* DIRECTIONS FOR THIS TASK *
Copy every line of the entries that includes the word "agent".

Stored items:

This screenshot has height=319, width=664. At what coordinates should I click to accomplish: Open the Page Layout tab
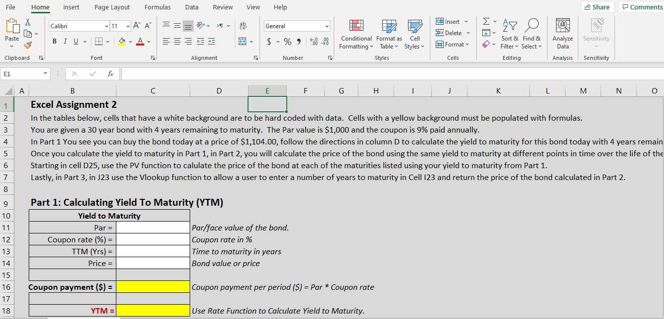[x=112, y=7]
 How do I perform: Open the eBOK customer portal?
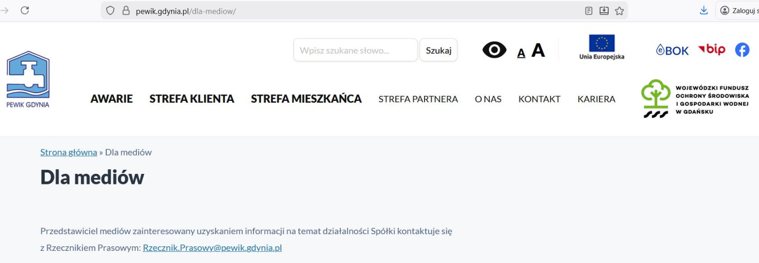point(672,50)
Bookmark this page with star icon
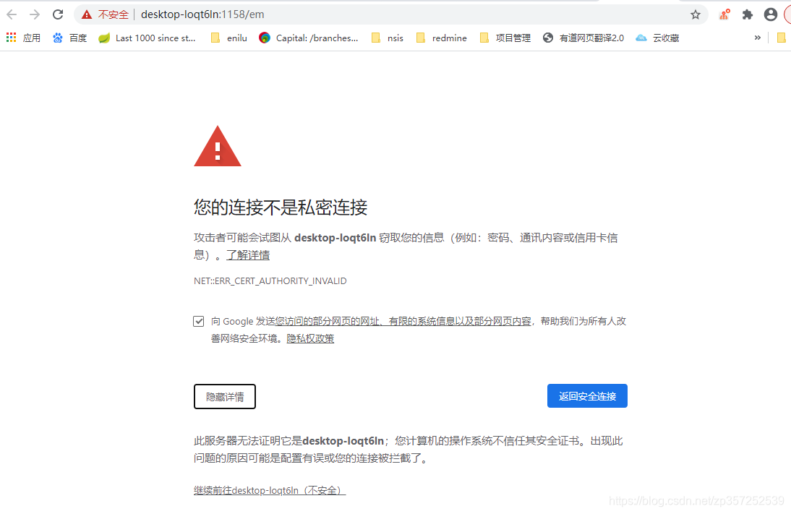This screenshot has height=514, width=791. [696, 14]
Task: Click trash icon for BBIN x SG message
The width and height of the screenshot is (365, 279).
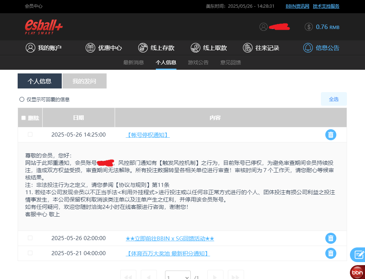Action: pyautogui.click(x=330, y=238)
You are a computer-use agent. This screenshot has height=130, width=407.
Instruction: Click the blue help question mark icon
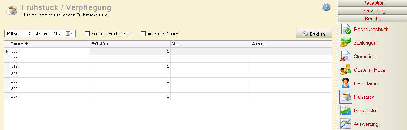click(x=326, y=7)
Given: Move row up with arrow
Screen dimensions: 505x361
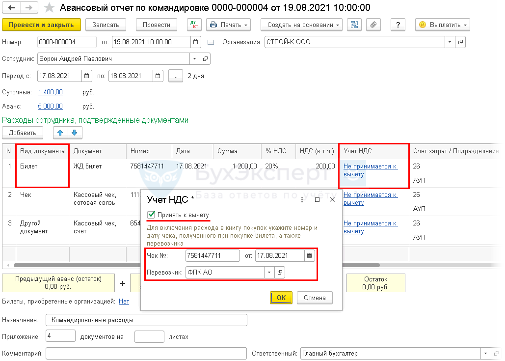Looking at the screenshot, I should click(x=60, y=133).
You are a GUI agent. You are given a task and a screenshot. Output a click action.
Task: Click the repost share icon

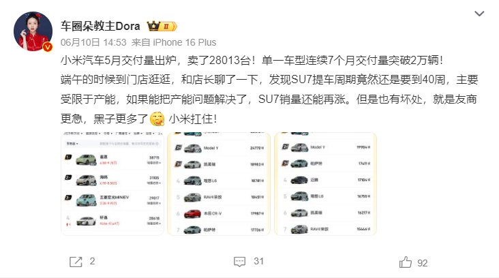(76, 262)
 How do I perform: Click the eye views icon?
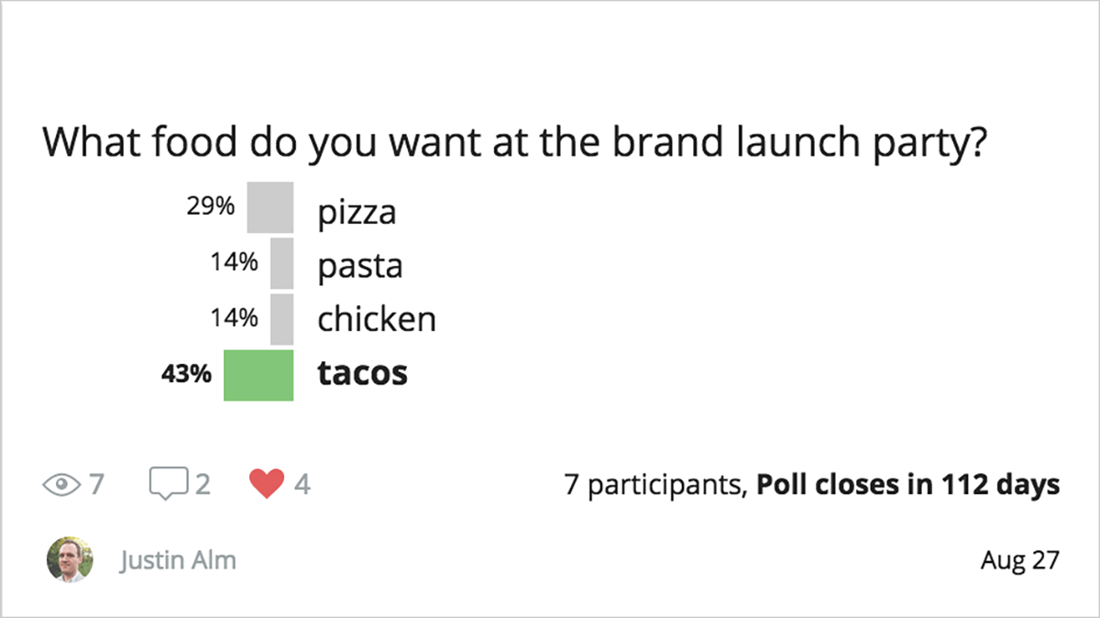61,483
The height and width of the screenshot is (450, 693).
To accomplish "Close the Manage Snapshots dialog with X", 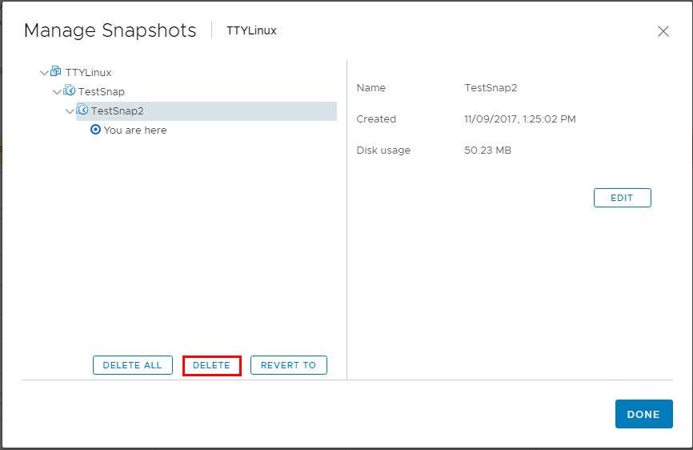I will (x=663, y=31).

* SOLUTION TO THIS EXERCISE *
You are a computer-use agent. This screenshot has height=130, width=407.
You are a GUI agent. You are given a task and a screenshot. Output a click action.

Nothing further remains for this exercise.